One interesting trend has been a category of inference gateways—OpenRouter, LiteLLM, Portkey, Cloudflare’s AI Gateway and OrcaRouter—that package this layer, increasingly with bring-your-own-key architectures that decouple governance from token markup. (Disclosure: I helped with the ideation for OrcaRouter.)
The goal is that, when routing and governance live in a layer you control, switching models becomes a configuration change instead of a quarter-long migration.
However, you are also adding a dependency and a network hop into your critical path. This means you will need to test the latency budget, rather than assuming it, and scrutinize how any vendor handles your prompts. The alternative—assembling the same layer internally from open-source gateways—trades vendor risk for engineering headcount.
Whether you adopt a vendor or build internally, the principle holds: Pay for control, not for plumbing.
4. Treat caching as a strategic capability, not an optimization.
Most teams treat caching as something to address “later.” However, semantic caching—returning stored answers to near-duplicate queries—and KV-cache reuse on self-hosted deployments can help to stack savings.
For instance, Anthropic discounts cached input tokens by 90% relative to standard rates. OpenAI applies an automatic 50% discount on repeated prompt prefixes. That is a multimillion-dollar deferral at a meaningful scale.
When building your AI infrastructure, make caching a first-class architectural decision before your bills are large enough to force the issue.
One of the challenges, however, is that caching only pays under specific conditions: stable prompt structure, dense traffic and prompts engineered with static prefixes up front.

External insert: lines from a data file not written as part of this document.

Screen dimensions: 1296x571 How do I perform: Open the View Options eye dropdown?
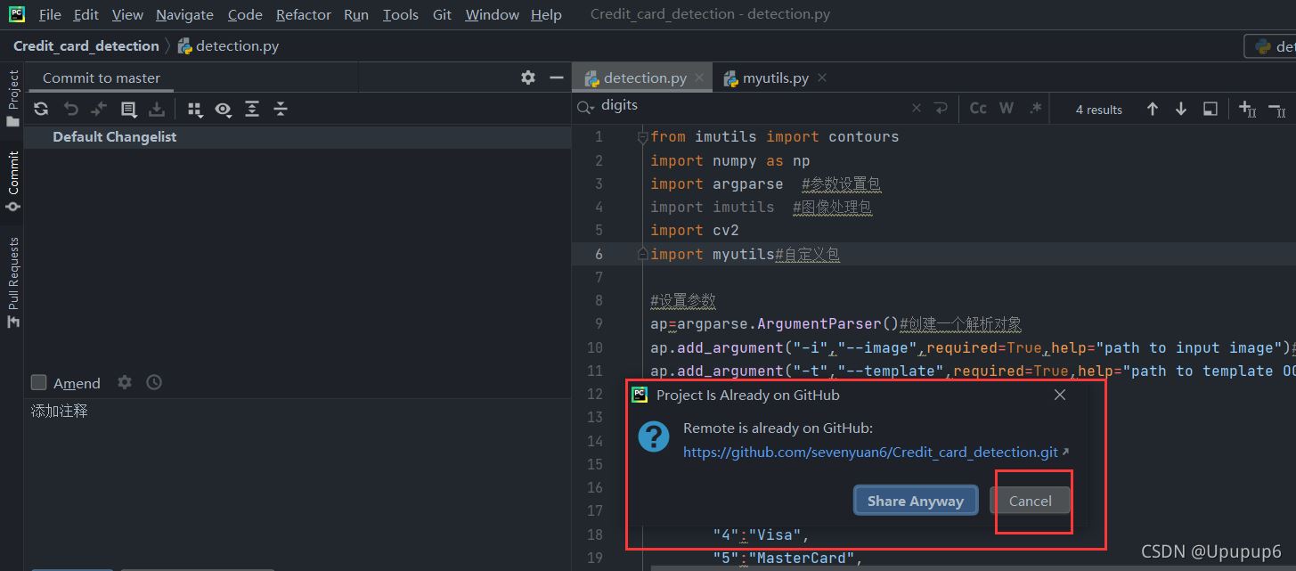tap(223, 109)
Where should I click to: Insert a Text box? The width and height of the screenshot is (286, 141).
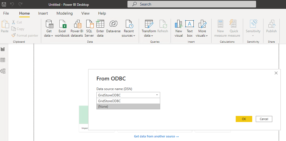point(190,25)
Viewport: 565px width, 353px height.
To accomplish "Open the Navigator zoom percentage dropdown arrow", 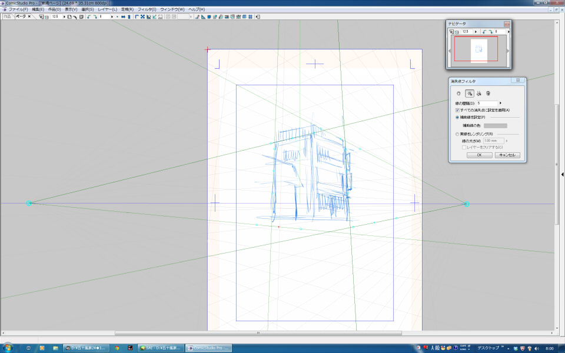I will point(476,31).
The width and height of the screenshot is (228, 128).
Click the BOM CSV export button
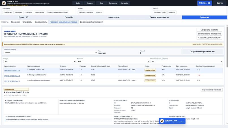(x=172, y=12)
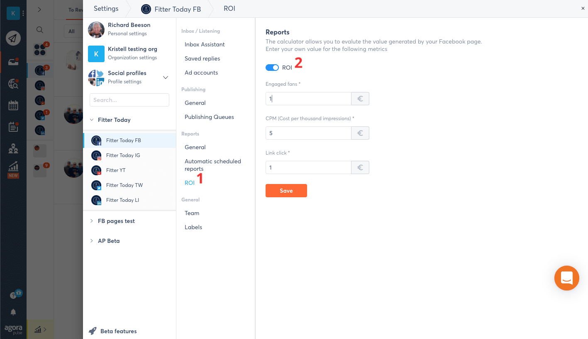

Cache writes also often cost more than standard tokens, so low-volume, sporadic workloads may actually lose money, and retrofitting cache-friendly prompt architecture into a live system is painful.
That is precisely why it must be an architectural decision made early, as a thoughtful strategy can mitigate these issues.
5. Build observability before you build features.
You cannot manage what you cannot see. Most production deployments cannot answer basic questions: Which prompts are most expensive? Which model handles which task best? What is our cache hit rate? Where are we paying for retries?
These are operational metrics, not research questions. Standing up token-level observability in month one saves you architectural rework in year two.
The Takeaway
By addressing these five points, your team can have a stronger understanding of cost, reliability and latency when pushing billions of tokens:
• Cost: A tokens-per-task model plus caching tells you the marginal cost of every workflow and which lever moves it.
• Reliability: Multi-provider routing can help turn a lab outage from an incident into a failover event measured in basis points of error rate.
• Latency: Observability tells you p95 by task and which model-provider pair is responsible. When your board asks what AI costs and whether it will stay up, you answer with numbers, not adjectives.
The model layer is converging: The open-weight frontier is closing in on the closed frontier, lagging by only four months, according to an Epoch AI analysis. Understanding how this impacts your organization starts with operating discipline—measuring, routing, caching and governing the tokens flowing through your organization—before the inference bill becomes a board-level agenda item.